Geometric Perturbation Theory for a Class of Fiber Bundles

TL;DR

This paper develops a geometric perturbation theory for analyzing wave equations on time-varying domains, especially in acoustics, combining differential geometry, functional analysis, and physics to handle nonlinear, coupled PDEs with moving boundaries.

Contribution

It introduces a systematic perturbation framework using fiber bundles and semigroup techniques to analyze wave equations on dynamically changing domains, extending existing methods.

Findings

Stationary-domain approximation introduces only small errors.

Derived analytic simplifications via piston approximation.

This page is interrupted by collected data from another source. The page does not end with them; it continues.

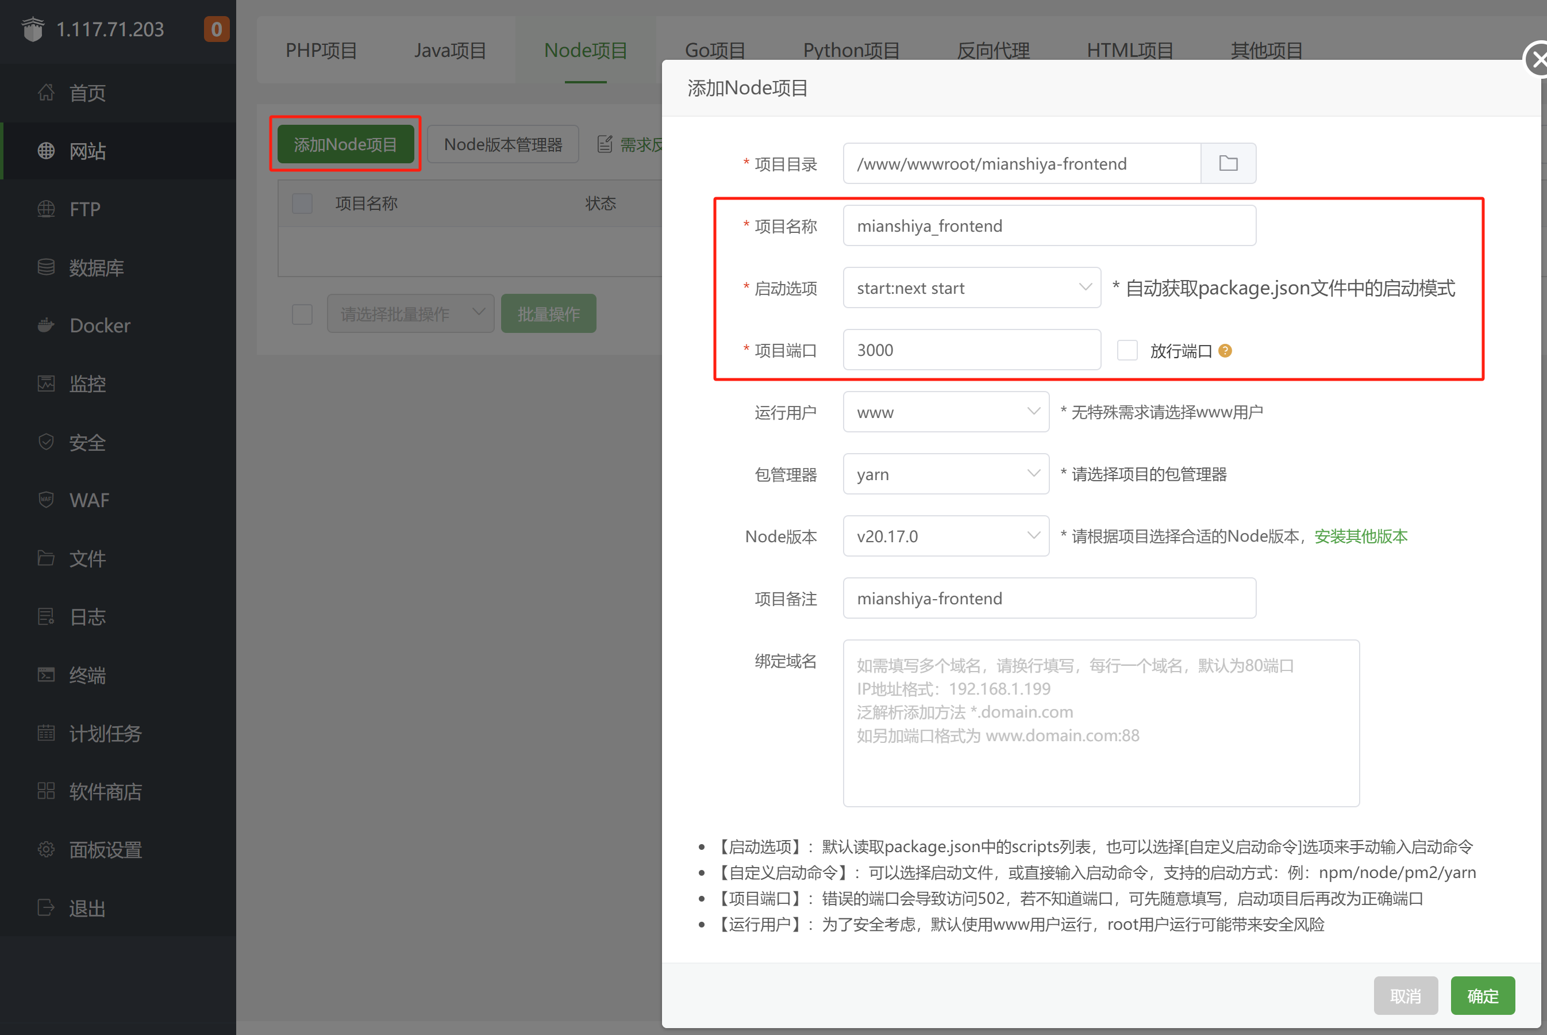Click the 安装其他版本 link

coord(1360,536)
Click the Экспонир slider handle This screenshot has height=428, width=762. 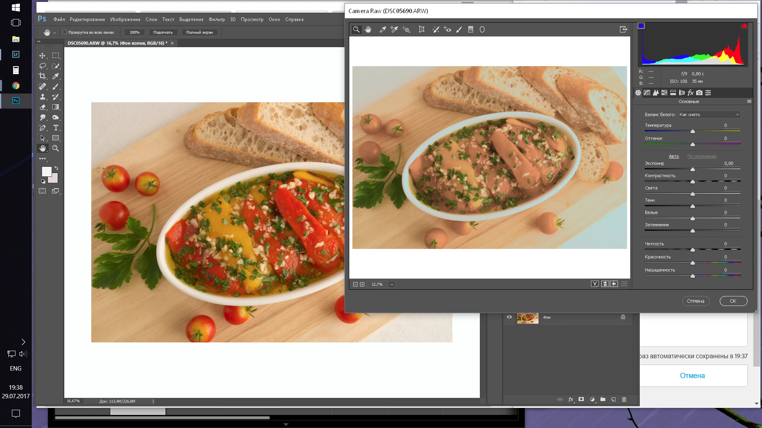693,169
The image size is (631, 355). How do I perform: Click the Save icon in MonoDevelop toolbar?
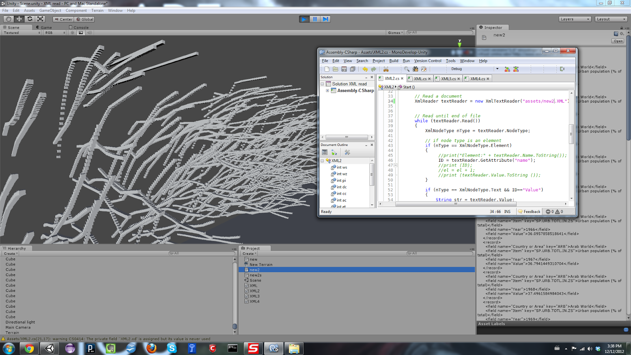point(344,69)
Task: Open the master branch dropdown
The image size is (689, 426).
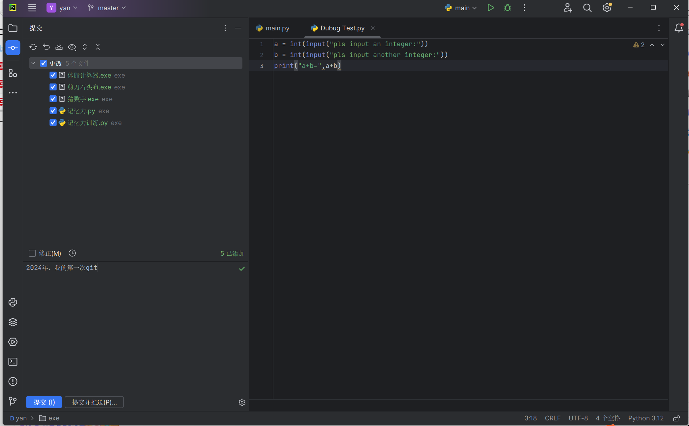Action: click(x=107, y=8)
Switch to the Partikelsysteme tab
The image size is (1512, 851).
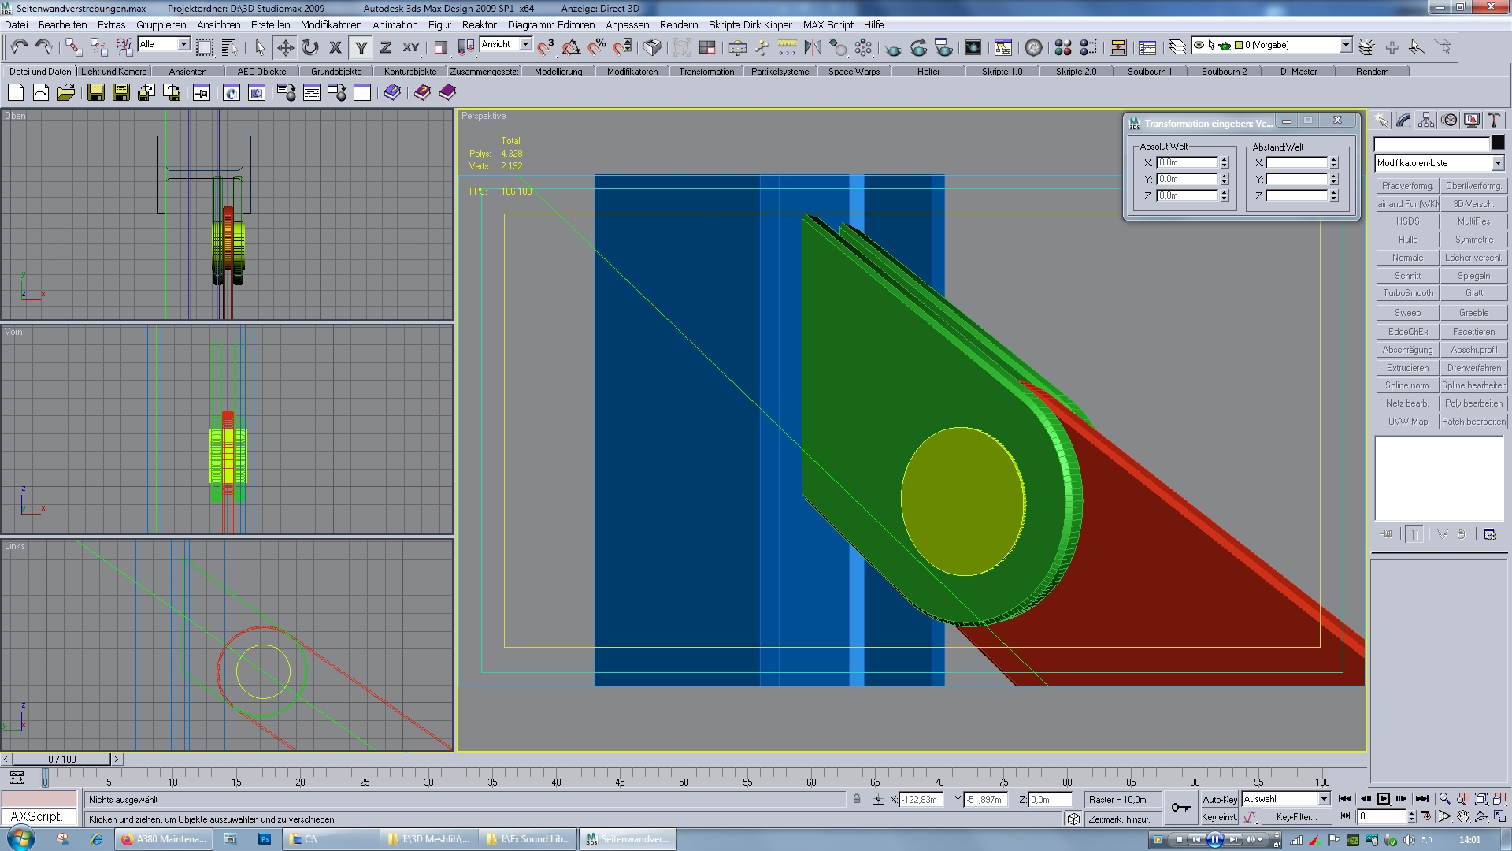(x=779, y=72)
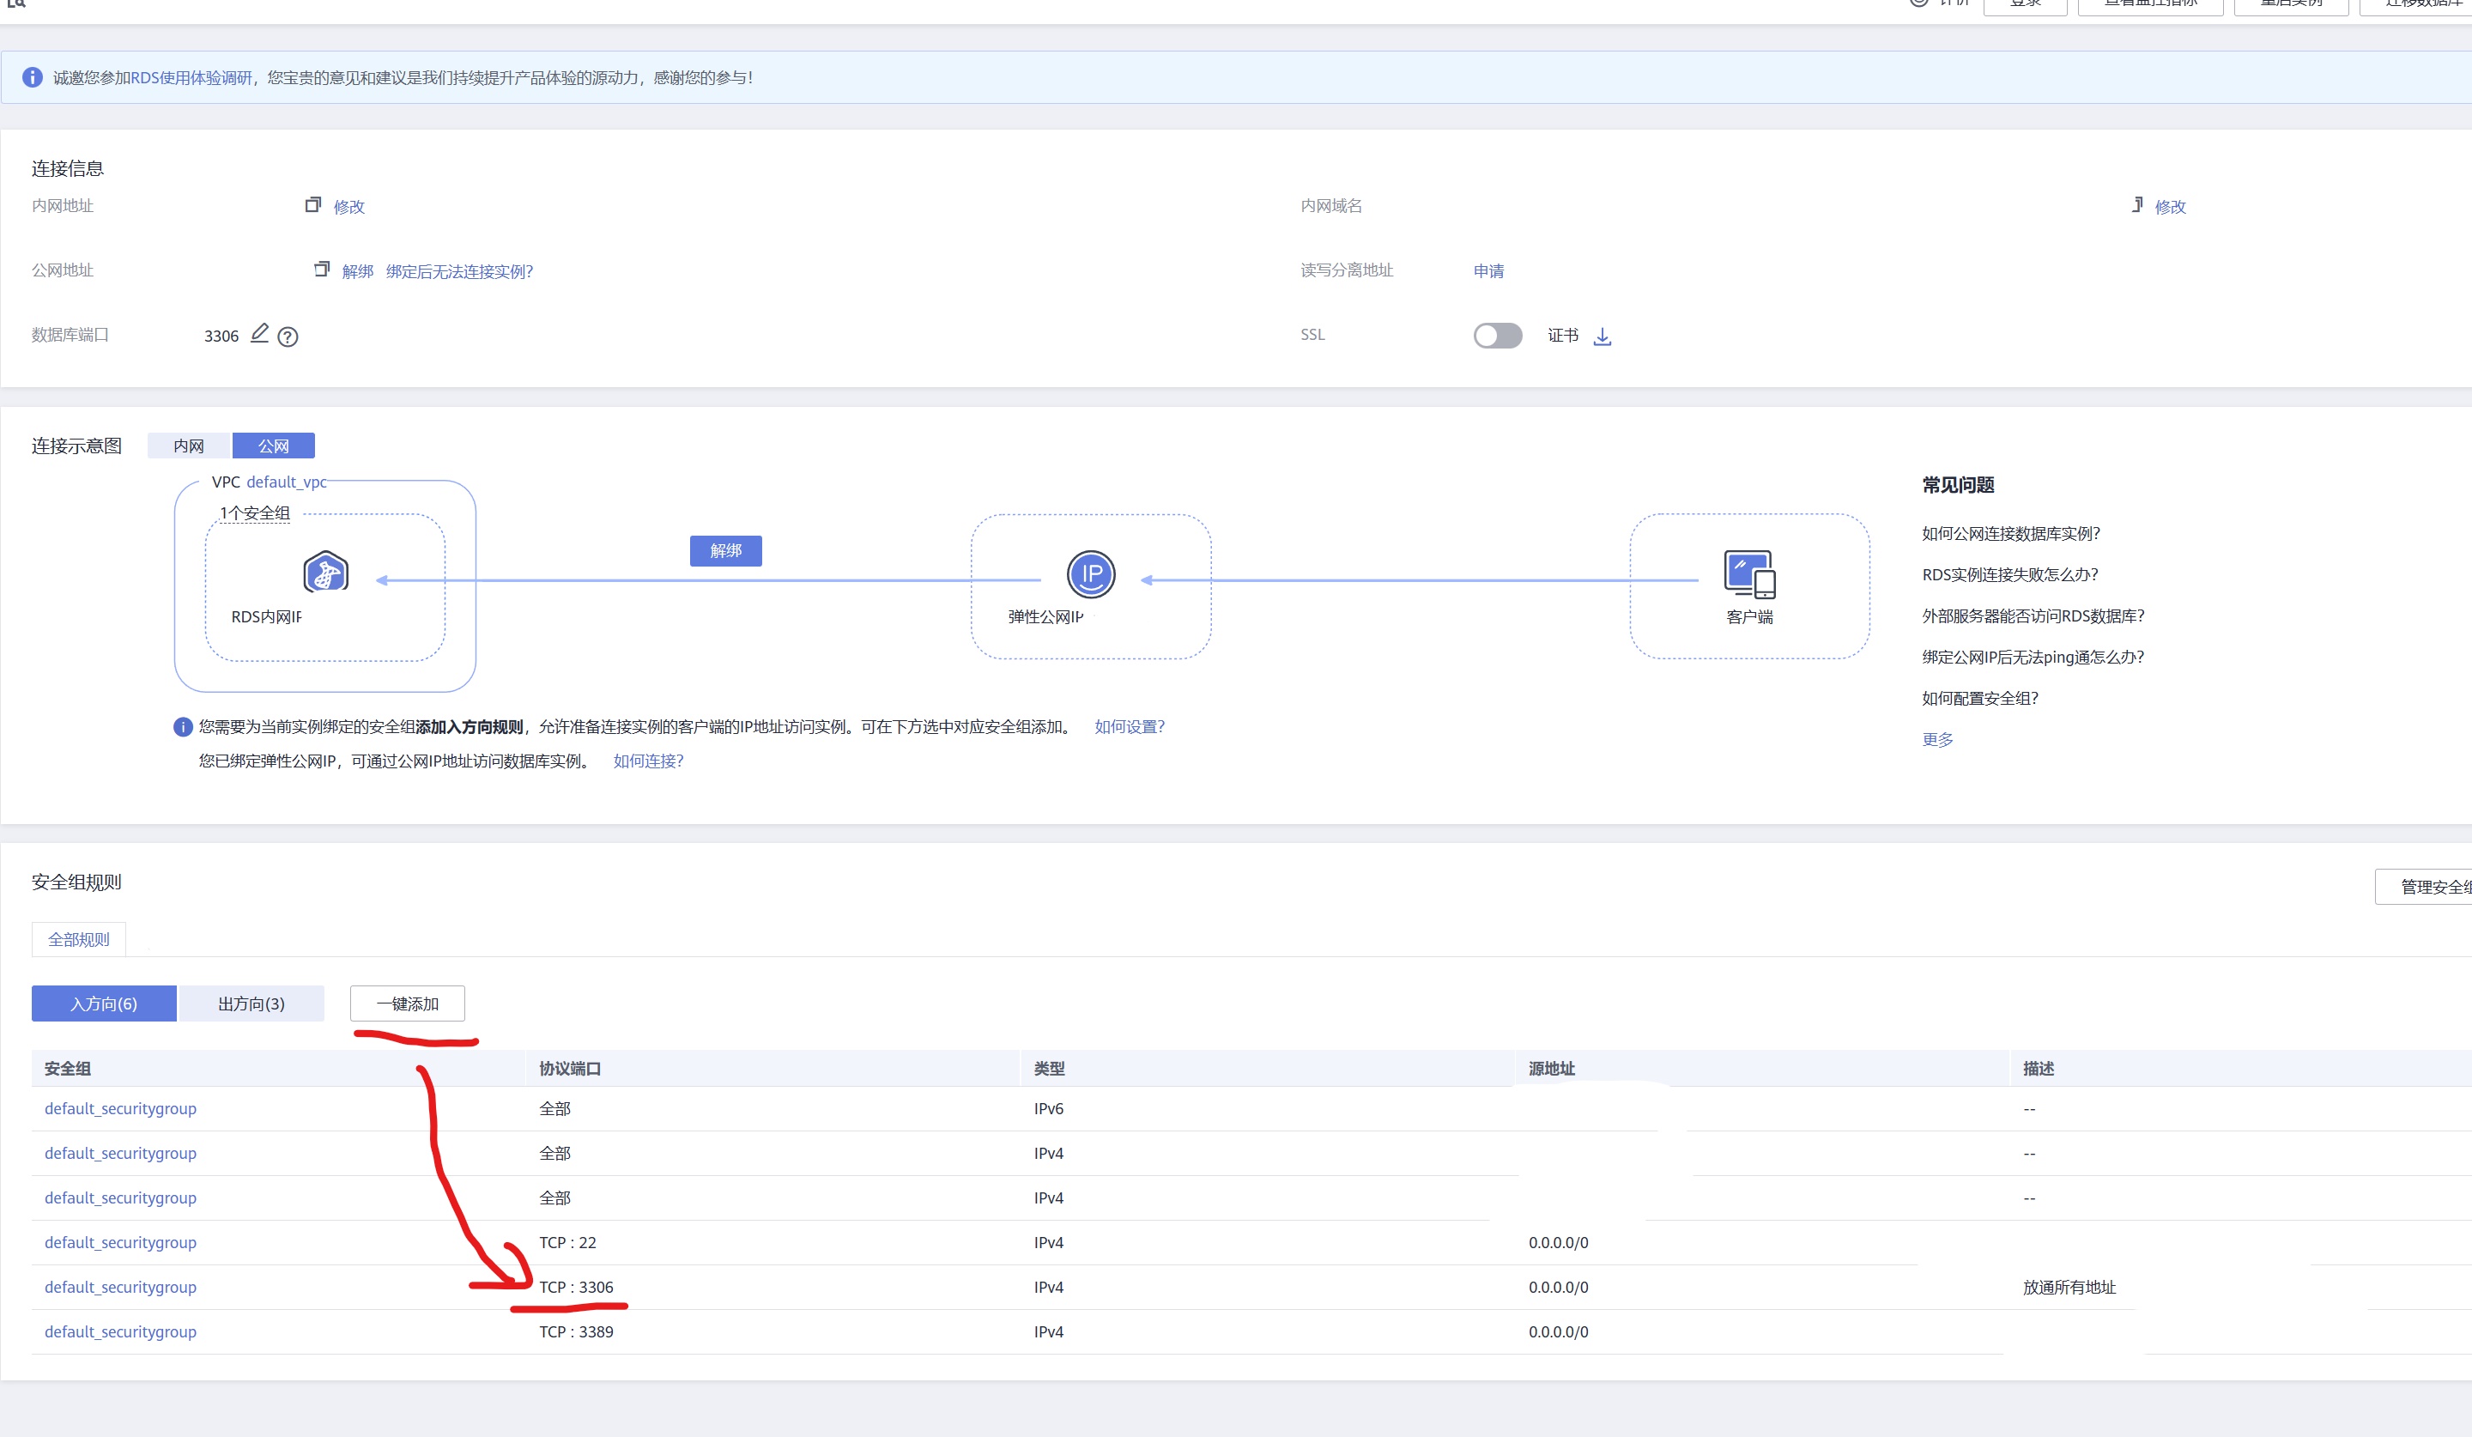
Task: Click the blue 解绑 button in the diagram
Action: click(x=725, y=550)
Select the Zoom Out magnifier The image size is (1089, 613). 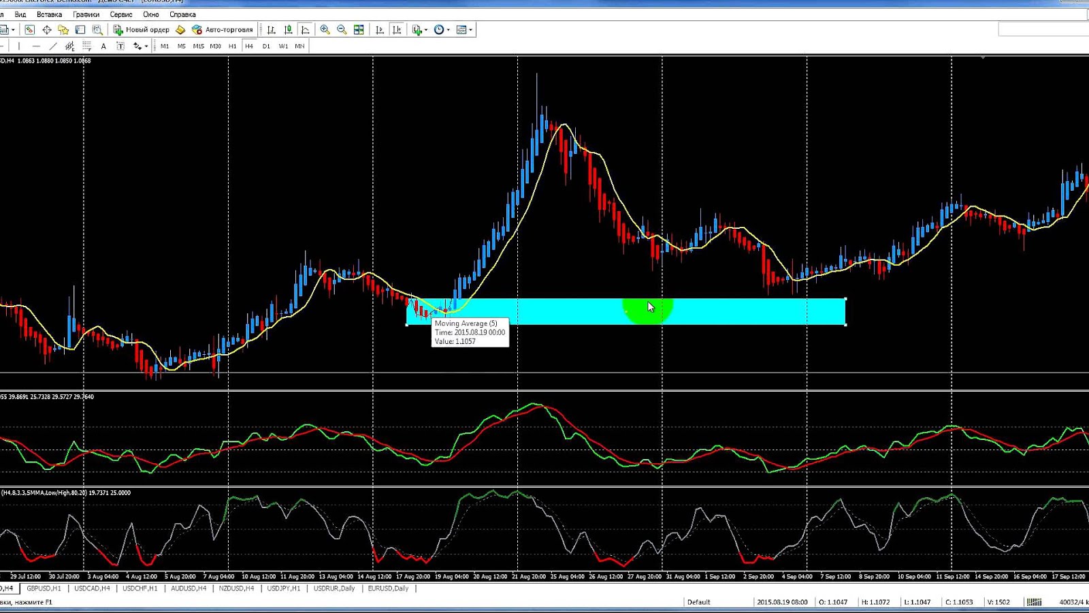342,29
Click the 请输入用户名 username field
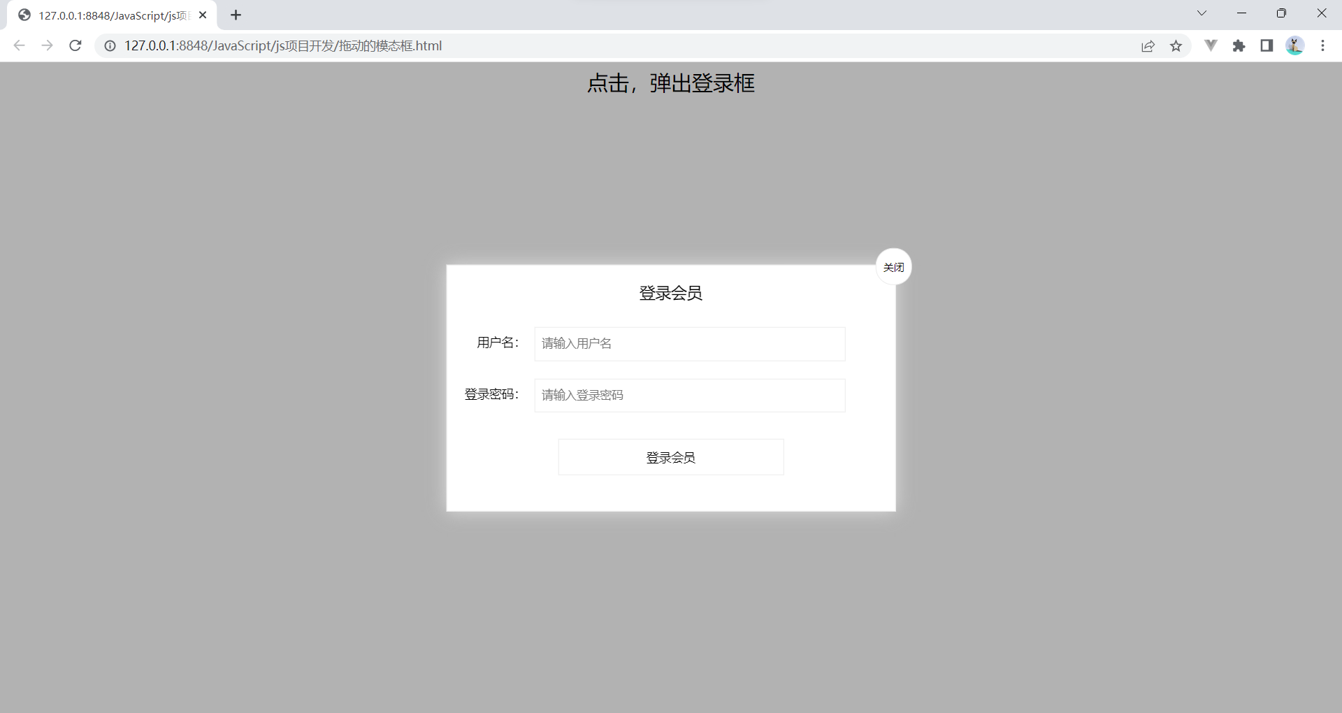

Formalism applicable to scalar wave equations on time-varying domains.

Abstract

A systematic study of small, time-dependent, perturbations to geometric wave-equation domains is hardly existent. Acoustic enclosures are typical examples featuring locally reacting surfaces that respond to a pressure gradient or a pressure difference, alter the enclosure's volume and, hence, the boundary conditions, and do so locally through their vibrations. Accordingly, the Laplace-Beltrami operator in the acoustic wave equation lives in a temporally varying domain depending on the displacement of the locally reacting surface from equilibrium. The resulting partial differential equations feature nonlinearities and are coupled though the time-dependent boundary conditions. The solution to the afore-mentioned problem, as presented here, integrates techniques from differential geometry, functional analysis, and physics. The appropriate space is shown to be a (perturbation) fiber bundle. In the context of a systematic perturbation theory, the solution to the dynamical problem is obtained from a combination of semigroup techniques for operator evolution equations and metric perturbation theory as used in AdS/CFT. Duhamel's principle then yields a time-dependent perturbation theory, called geometric perturbation theory. It is analogous to, though different from, both Dirac's time-dependent perturbation theory and the Magnus expansion. Specifically, the formalism demonstrates that the stationary-domain approximation for vibrational acoustics only introduces a small error. Analytic simplifications methods are derived in the framework of the piston approximation. Globally reacting surfaces (so-called pistons) replace the formerly locally reacting surfaces and reduce the number of independent variables in the underlying partial differential equations. In this way, a straightforwardly applicable formalism is derived for scalar wave equations on time-varying domains.